To access or update HTML values we can use the following properties / methods:
className / id - Represents the value of the class / id attribute.
setAttribute() / removeAttribute() - Allows you to set / remove the value of an attribute on an element.
hasAttribute() - Checks if an element has a certain attribute.
getAttribute() - Returns the value of an attribute on an element.
children - Represents the child nodes of an element.
attributes - Represents the attribute nodes of an element.
getAttribute() - Returns the value of a specified attribute of an element.
setAttribute() - Sets the value of a specified attribute of an element.
hasAttribute() - Checks if an element has a specified attribute.
removeAttribute() - Removes a specified attribute from an element.
Caching DOM queries concept
Caching a query is a technique used by developers to reduce the number of times a query is executed and to improve performance. The idea is to store the result of a query in a variable so that the query does not need to be run again to lookup an element node. In the example below, we are querying for an element with the id of main and storing the result in a variable called main. We can then use the main variable to access the element, instead of querying for it each time we want to use it.

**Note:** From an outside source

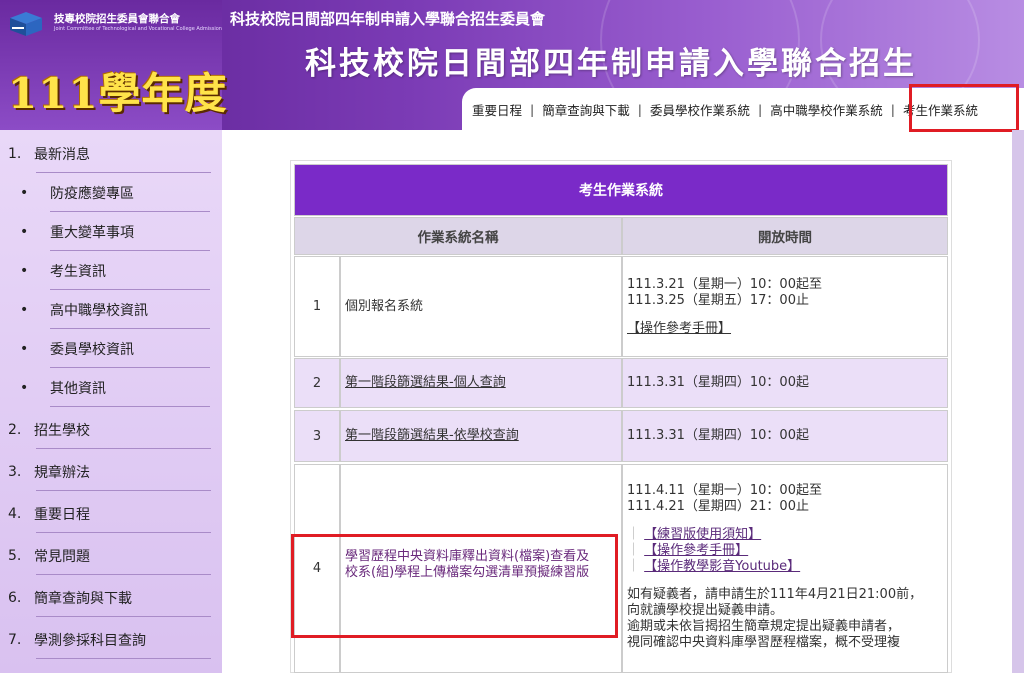 The image size is (1024, 673). I want to click on sidebar-item-label: 學測參採科目查詢, so click(90, 640).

main.textContent = 'This is the new text content.'
Ending Thoughts
In this post, we’ve gone over how the browser represents a page using a DOM tree, the different types of nodes that you’ll find in the DOM tree, and selecting nodes to interact with in different ways. We’ve also looked at how to access and modify the DOM tree, and how to cache DOM queries to improve performance. I hope this post has been helpful in understanding how the DOM works and how to use it to manipulate the contents of a web page.